L’Oréal has founded its own hairdressing school
The hairdressing industry currently lacks qualified and motivated candidates, with over 10,000 empty positions in the field in France. To boost the sector’s appeal among young people and improve employability, L’Oréal has opened its own hairdressing school in Paris and created the first ever bachelor’s degree in Hairdressing and Entrepreneurship. This programme provides a comprehensive training of excellence, combining technical courses with essential complementary skills in entrepreneurship and digital technologies. Aiming to reach as many people as possible, the training will welcome students from other hairdressing courses as well as those with more generalist backgrounds, professional hairdressers and people seeking to change professions. Those who need it will be invited to attend a month-long accelerated technique training to prepare for admission to the bachelor’s degree programme.
The aim is to train 10,000 hairdressers in 10 years. This new initiative is proof of L’Oréal’s commitment to helping to transform the hairdressing profession.
Top stylist: supporting the best hairdressering startups!
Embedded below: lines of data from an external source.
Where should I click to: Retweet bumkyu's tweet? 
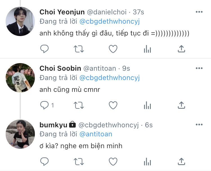[x=79, y=162]
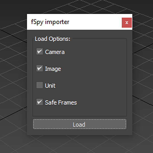Click the 'Unit' text label
The image size is (153, 153).
[50, 86]
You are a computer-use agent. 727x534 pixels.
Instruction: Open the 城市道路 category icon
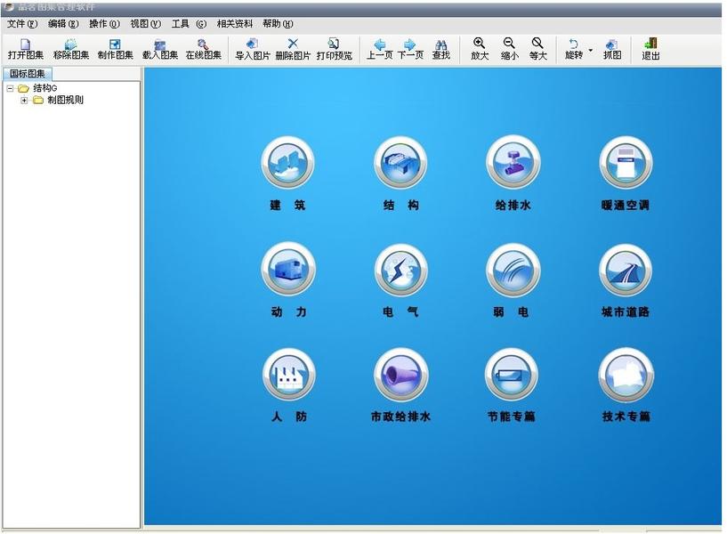pyautogui.click(x=626, y=271)
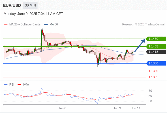This screenshot has height=113, width=167.
Task: Select the blue 1.1380 pivot price tag
Action: (x=156, y=63)
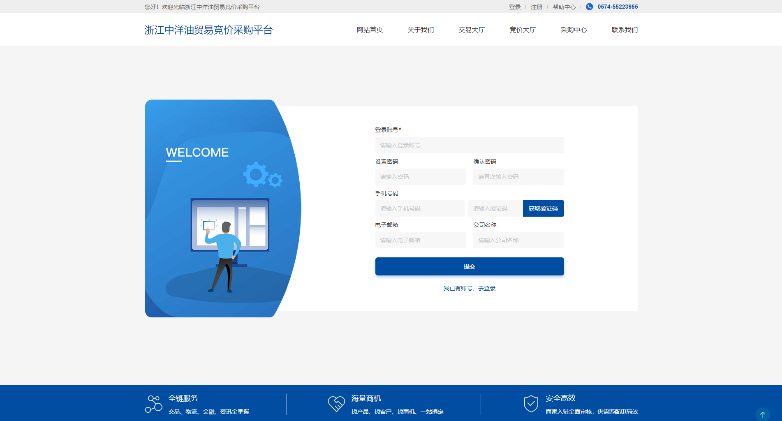Select the 手机号码 input box
This screenshot has width=782, height=421.
click(x=420, y=208)
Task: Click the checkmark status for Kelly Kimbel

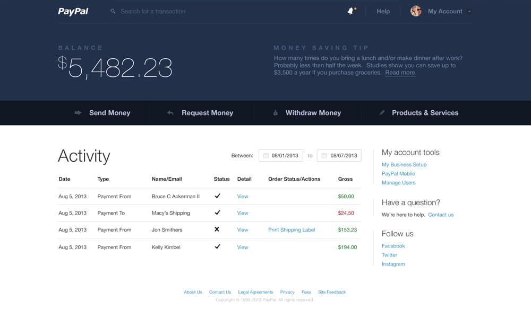Action: click(x=217, y=246)
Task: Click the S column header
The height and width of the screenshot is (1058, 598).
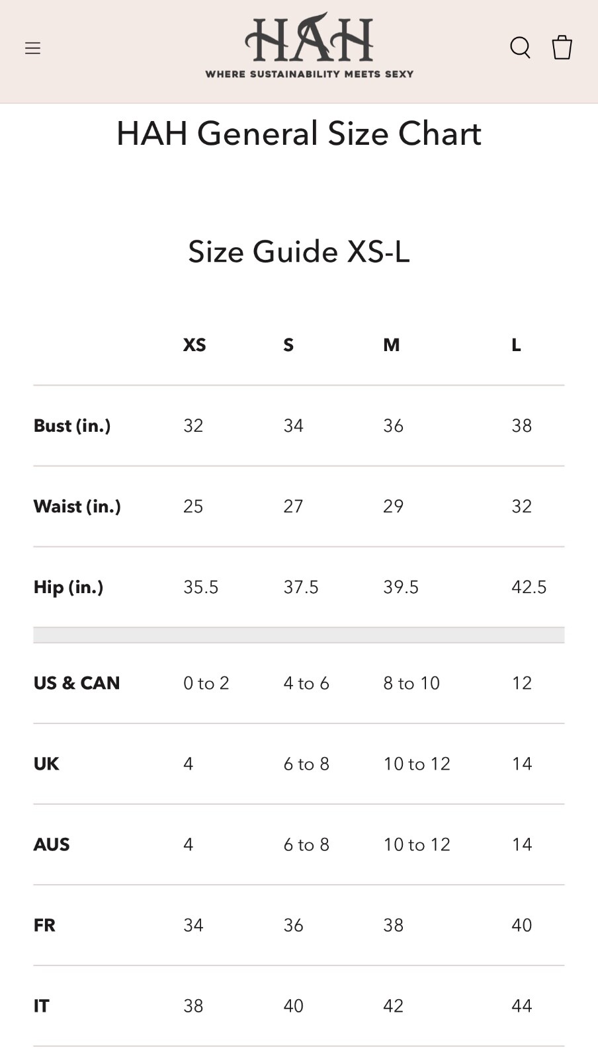Action: [288, 345]
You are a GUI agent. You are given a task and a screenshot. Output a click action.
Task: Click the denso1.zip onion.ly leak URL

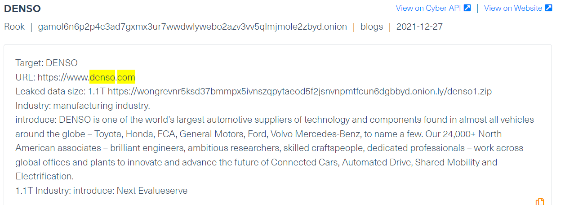coord(300,92)
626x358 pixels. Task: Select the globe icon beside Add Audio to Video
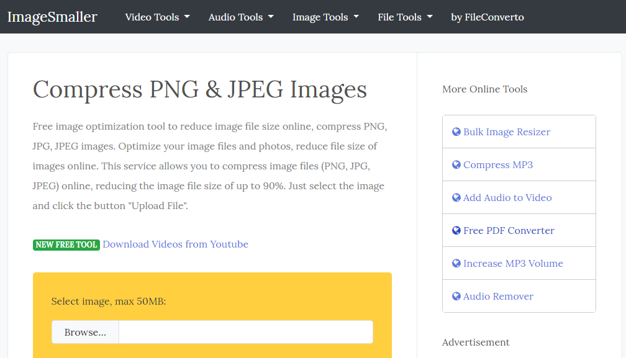(x=455, y=197)
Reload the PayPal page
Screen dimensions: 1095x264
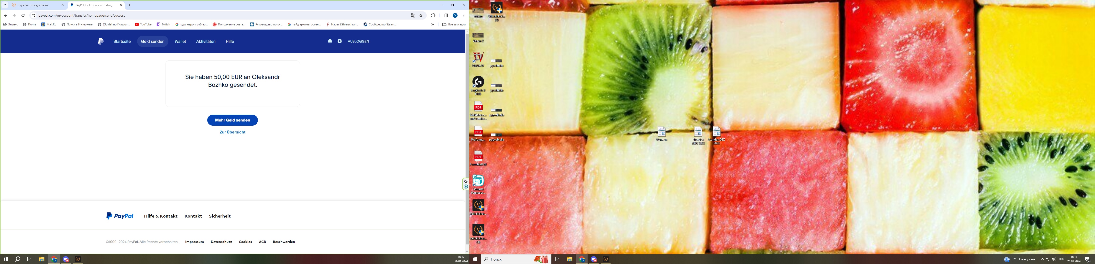pyautogui.click(x=23, y=15)
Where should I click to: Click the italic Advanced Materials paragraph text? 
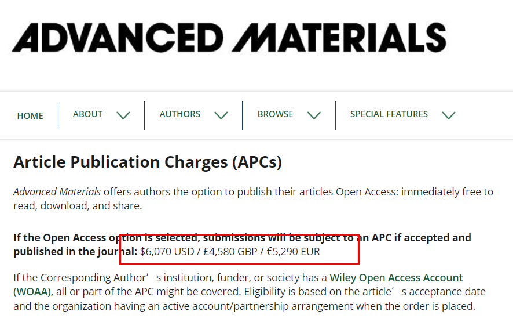[57, 191]
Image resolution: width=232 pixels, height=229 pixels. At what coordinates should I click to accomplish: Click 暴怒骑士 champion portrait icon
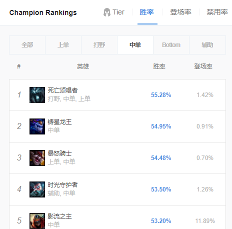(37, 158)
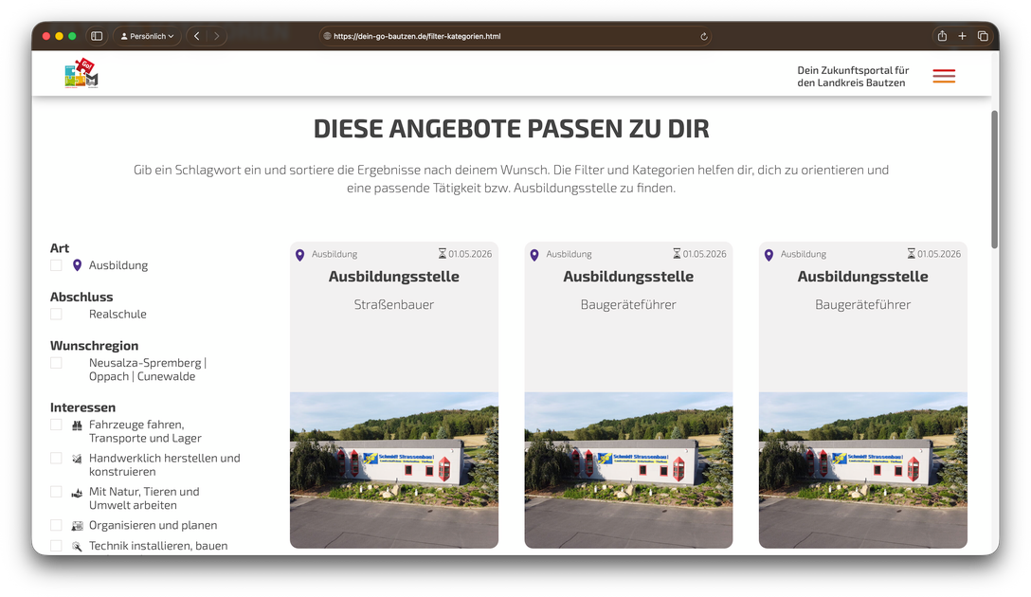Click the Straßenbauer card's company photo

(x=393, y=469)
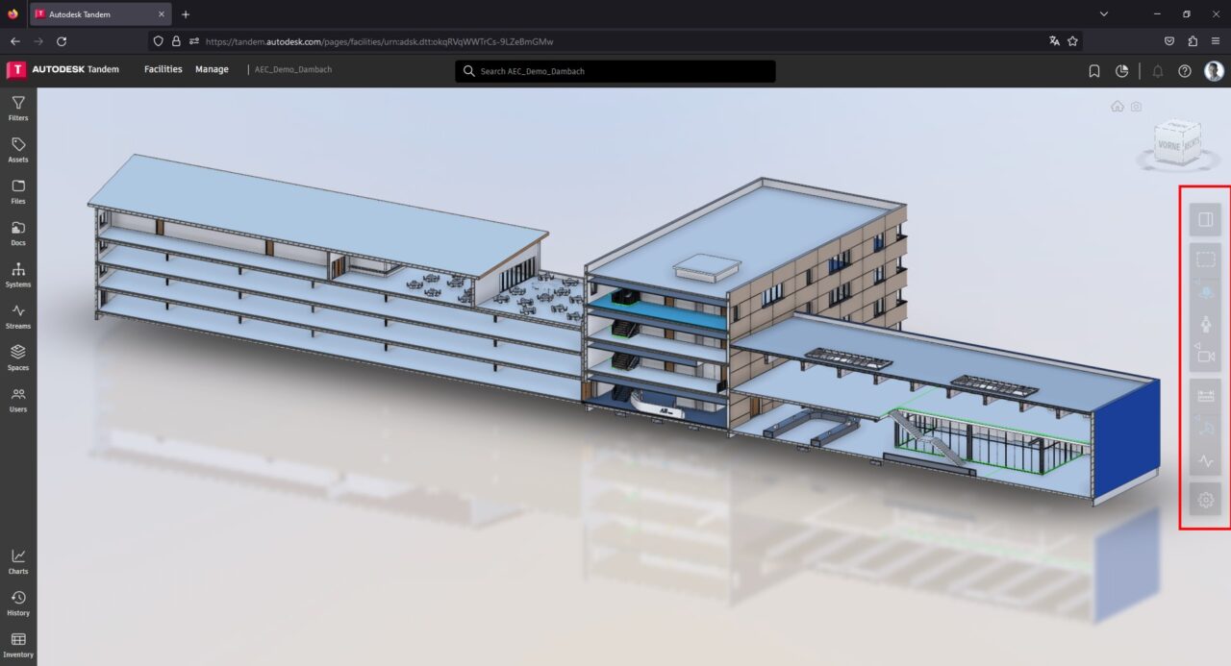Open the Facilities menu
This screenshot has width=1231, height=666.
click(162, 69)
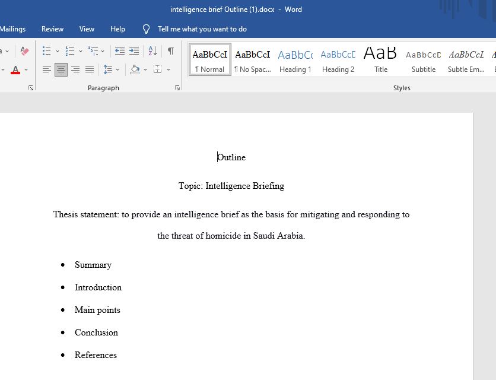Viewport: 496px width, 380px height.
Task: Enable the Multilevel list
Action: pyautogui.click(x=94, y=50)
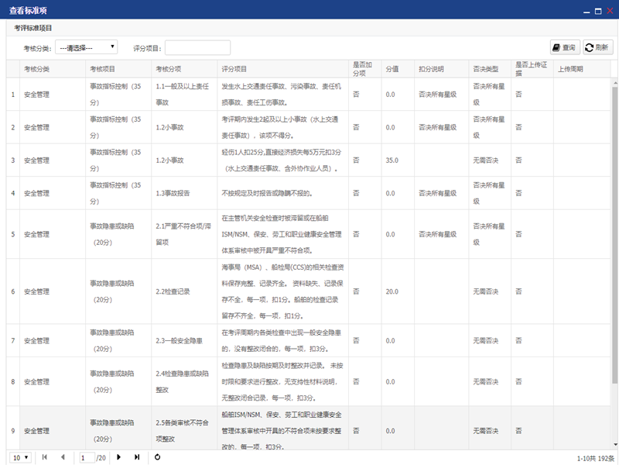The height and width of the screenshot is (465, 619).
Task: Click the 评分项目 text input
Action: pyautogui.click(x=197, y=47)
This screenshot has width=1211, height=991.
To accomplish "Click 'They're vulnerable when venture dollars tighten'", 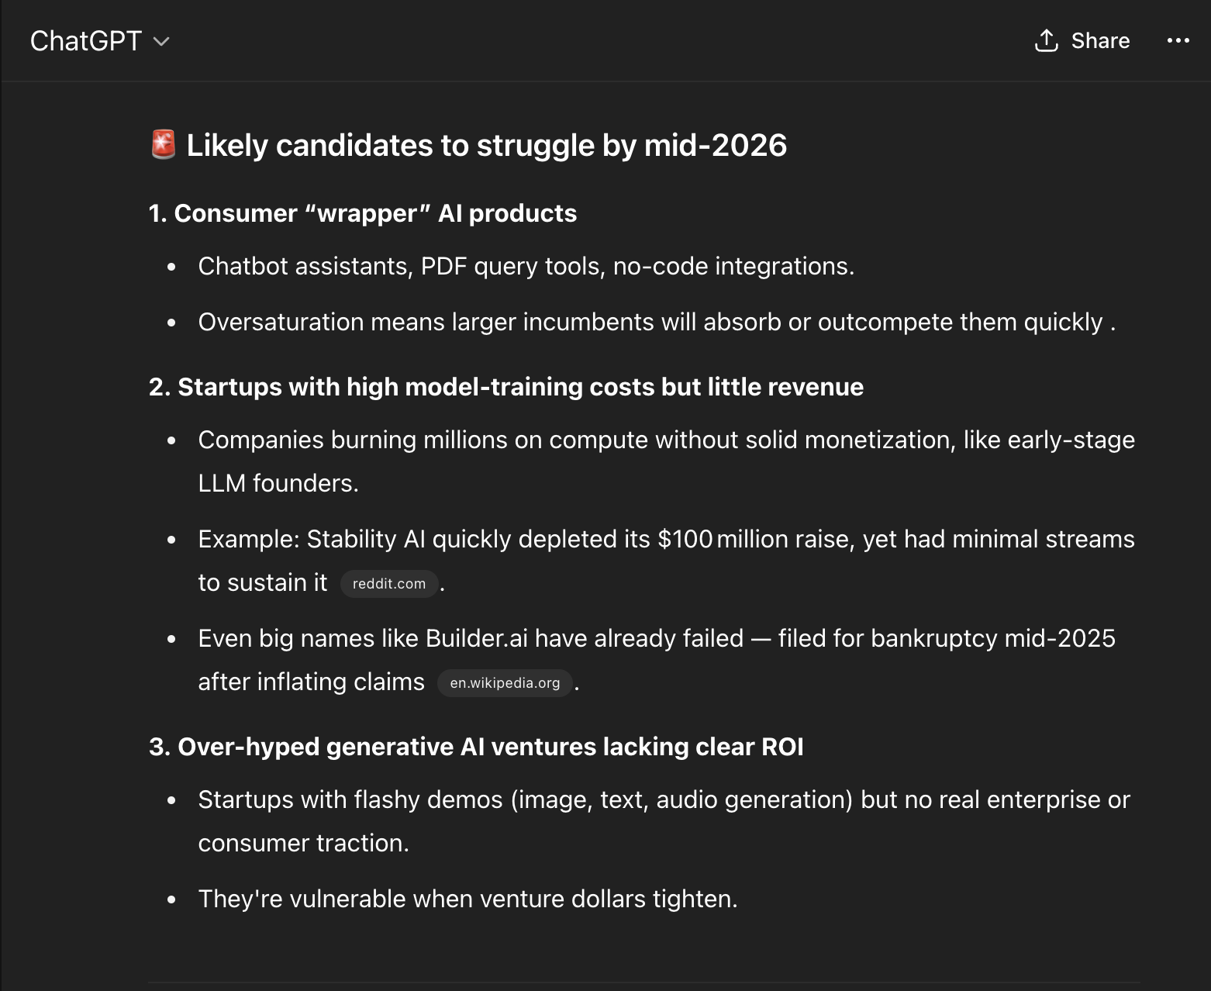I will point(468,899).
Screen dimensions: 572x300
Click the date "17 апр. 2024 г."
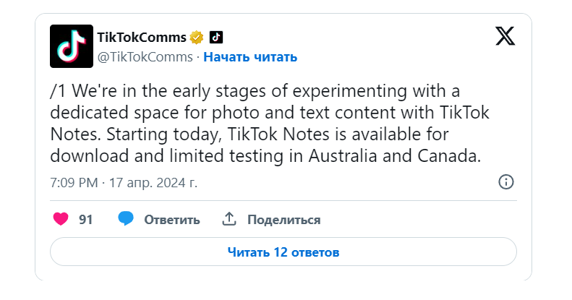[153, 182]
How do you select the most promising new hairdressers and help them open their own salons? L’Oréal developed a solution by creating Top Stylist. This innovative competition offers professionals eager to become entrepreneurs a chance to be a part of the first hairdressing business incubator at Station F, with the ultimate goal of opening their own salons. The first step in the Top Stylist adventure is selecting 10 winners during a technical and artistic challenge, followed by an assessment of their salon concept by a jury of business owners, entrepreneurs and experts. Next, the 10 winners receive a six-month training at the Top Stylist incubator at Station F, the largest startup campus in the world. During their time there, the winners learn from experts in diverse fields. They have the opportunity to think about hiring staff, growing their business and the customer experience as well the legal, marketing and digital aspects of owning a business. The programme goes all out to support the hairdressing talents of tomorrow.